You can run the specific scalability or performance test in your PR, some example commands are::

    /scale-100
    /scale-clustermesh
    /scale-egw
    /fqdn-perf

After the test run, all results will be saved in the Google Storage bucket.
In the workflow run, you will see a link to the test results at the bottom.
For example, open `test runs <TEST_RUN_>`_ and pick one of the runs.
You should see a link like this:

::

    EXPORT_DIR: gs://cilium-scale-results/logs/scale-100-main/1745287079

To see how to install gsutil check `Install gsutil <GSUTIL_INSTALL>`_ section.
To see the results, you can run:

.. code-block:: bash

    gsutil ls -r gs://cilium-scale-results/logs/scale-100-main/1745287079

You can also copy results to your local machine by running:

.. code-block:: bash

    gsutil -m cp -r gs://cilium-scale-results/logs/scale-100-main/1745287079 .


.. _perfdashdocs:

Visualizing results in Perfdash
"""""""""""""""""""""""""""""""

Perfdash leverages exported results from ClusterLoader2 and visualizes them.
Currently, we do not host a publicly available instance of Perfdash.
To visualize the results, please check the `Scaffolding repository <PERFDASH_>`_.
As an example, you can check CPU usage of the Cilium agent:

.. image:: /images/perfdash.png
    :align: center

Note that clicking on the graph redirects you to the Google Cloud Storage page containing all of the results
for the specific test run.

Accessing Prometheus snapshot
"""""""""""""""""""""""""""""

Each test run creates a snapshot of the Prometheus data and saves it to the report directory.
This is enabled by setting ``--experimental-prometheus-snapshot-to-report-dir=true``.
Prometheus snapshots help with debugging, give a good overview of the cluster state
during the test run and can be used to further improve alerting in CI based on existing metrics.

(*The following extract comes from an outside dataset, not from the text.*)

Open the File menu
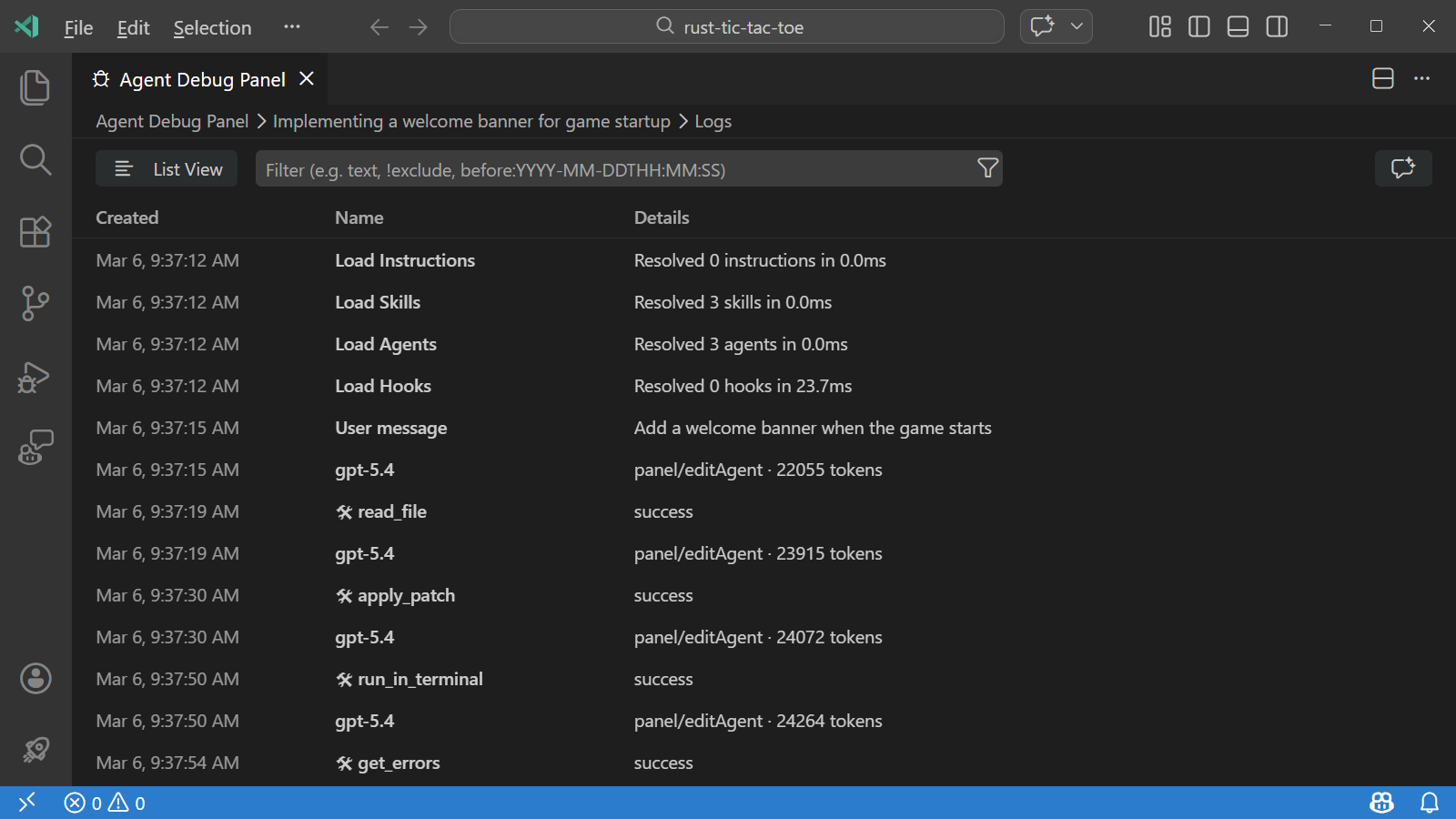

For example, a snapshot can be found in the directory
``gs://cilium-scale-results/logs/scale-100-main/1745287079/artifacts/prometheus_snapshot.tar.gz``.
You need to extract it and run Prometheus locally:

.. code-block:: console

    $ tar xvf ./prometheus_snapshot.tar.gz
    prometheus/snapshots/20250422T013829Z-3ee723086c84c32a/
    prometheus/snapshots/20250422T013829Z-3ee723086c84c32a/01JSDJB32JAM1FQ6SN8ESFNDN0/
    prometheus/snapshots/20250422T013829Z-3ee723086c84c32a/01JSDJB32JAM1FQ6SN8ESFNDN0/meta.json
    prometheus/snapshots/20250422T013829Z-3ee723086c84c32a/01JSDJB32JAM1FQ6SN8ESFNDN0/tombstones
    prometheus/snapshots/20250422T013829Z-3ee723086c84c32a/01JSDJB32JAM1FQ6SN8ESFNDN0/index
    prometheus/snapshots/20250422T013829Z-3ee723086c84c32a/01JSDJB32JAM1FQ6SN8ESFNDN0/chunks/
    prometheus/snapshots/20250422T013829Z-3ee723086c84c32a/01JSDJB32JAM1FQ6SN8ESFNDN0/chunks/000001

    $ prometheus --storage.tsdb.path=./prometheus/snapshots/20250422T013829Z-3ee723086c84c32a/ --web.listen-address="0.0.0.0:9092"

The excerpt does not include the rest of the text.